Cette analyse permet ainsi une discussion sur les connaissances actuelles du SRO, en réfutant, nuançant et validant les hypothèses en vigueur sur la nosographie et l’étiologie du trouble. Nous proposons d’approfondir le rôle de l’olfaction, en explorant son association avec les émotions, la formation des impressions et la Théorie de l’Esprit. Affiner notre compréhension de l’influence de l’olfaction sur le fonctionnement psychique et social pourra enrichir nos approches diagnostiques et thérapeutiques en psychiatrie du SRO.
Mots-clés :
- odorat,
- autodysosmophobie,
- syndrome de référence olfactive,
- hallucination olfactive,
- étude de cas
Abstract
Olfaction is often neglected in psychiatric semiology, despite its clinical relevance and impact on social functioning. The olfactory reference syndrome (ORS), characterized by a false belief that a person emits a foul odor, causes severe distress and disrupts social functioning. This article aims to highlight the importance of olfaction in psychiatric semiology, with a focus on ORS. We present a study of two men with ORS, followed in a psychotic disorder unit, using the CARE criteria. A literature review conducted according to PRISMA guidelines examines 53 studies from PubMed, PsychInfo, Google Scholar, and Cairns. By complementing the clinical presentations, our analysis facilitates a discussion of current knowledge on ORS, refuting, nuancing and validating existing hypotheses regarding its nosography and etiology. We suggest to further explore our understanding of olfaction through its association with emotions, the formation of impressions, and the Theory of Mind. Better grasping how olfaction influences psychological and social functioning could improve diagnostic and therapeutic approaches to ORS in psychiatry.
Keywords:
- olfaction,
- autodysosmophobia,
- olfactory reference syndrome,
- olfactory hallucination,
- case study
Corps de l’article
Introduction
En psychiatrie, une attention particulière est portée aux difficultés perceptuelles. Il est usuel de questionner les perceptions auditives et visuelles. Toutefois, d’autres modalités sensorielles, tel l’odorat, ne sont pas aussi systématiquement explorées. Un des auteurs (ES) de cet article a pu constater que, sur une cohorte de 125 patients, 98 % des notes médicales ne faisaient aucune mention de l’odorat. Soit l’évaluation de l’olfaction n’avait pas été réalisée, soit les signes étaient négatifs et n’ont pas été rapportés. Néanmoins, cette absence contraste avec l’attention portée aux perceptions auditives et visuelles.

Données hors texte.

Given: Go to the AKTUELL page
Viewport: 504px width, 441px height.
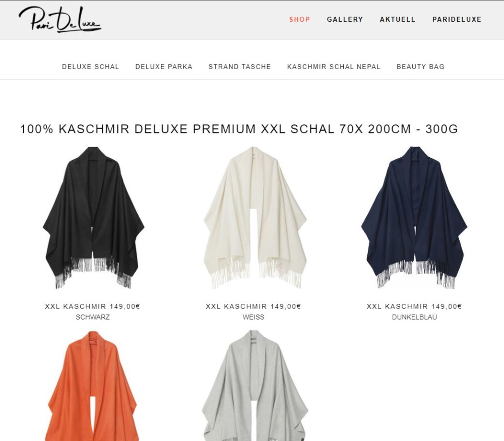Looking at the screenshot, I should (x=398, y=19).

Dans un programme de suivi externe pour psychoses, nous avons observé deux cas de syndrome de référence olfactive (SRO), rarement décrits dans la littérature, et propices à l’apprentissage clinique. Ils sont originaux dans leur concomitance avec la dépression majeure, le contexte d’anosmie covidienne, et de personnalité sensitive.

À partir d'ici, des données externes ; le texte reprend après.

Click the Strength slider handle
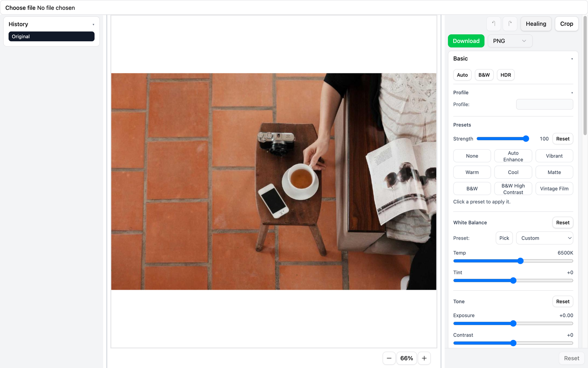 526,139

Nez en moins – Nez en plus
L’importance accordée à l’odorat en psychiatrie a varié au cours de l’histoire, les psychiatres, tout comme les sommeliers et les philosophes, n’étant pas unanimes quant à son rôle (Stip, 2021). L’odorat est déprécié par René Descartes en faveur de l’ouïe et la vision, considérées plus subtiles. Pour Emmanuel Kant, il constitue même un obstacle à la liberté et à la sociabilité ; il sert uniquement la jouissance et non le savoir. Pourtant l’odorat peut être considéré comme le sens qui interroge le plus finement la relation entre le corps et l’esprit (Hanon, 2020). Des associations croissantes sont établies entre la dysosmie et des affections psychiatriques, comme la schizophrénie et la dépression. Des patients développent une anosmie, d’autres, à l’inverse, une hyperosmie et même, pour certains, l’odorat peut devenir l’objet d’une souffrance telle que la relation aux autres est perturbée (Marin et coll., 2023).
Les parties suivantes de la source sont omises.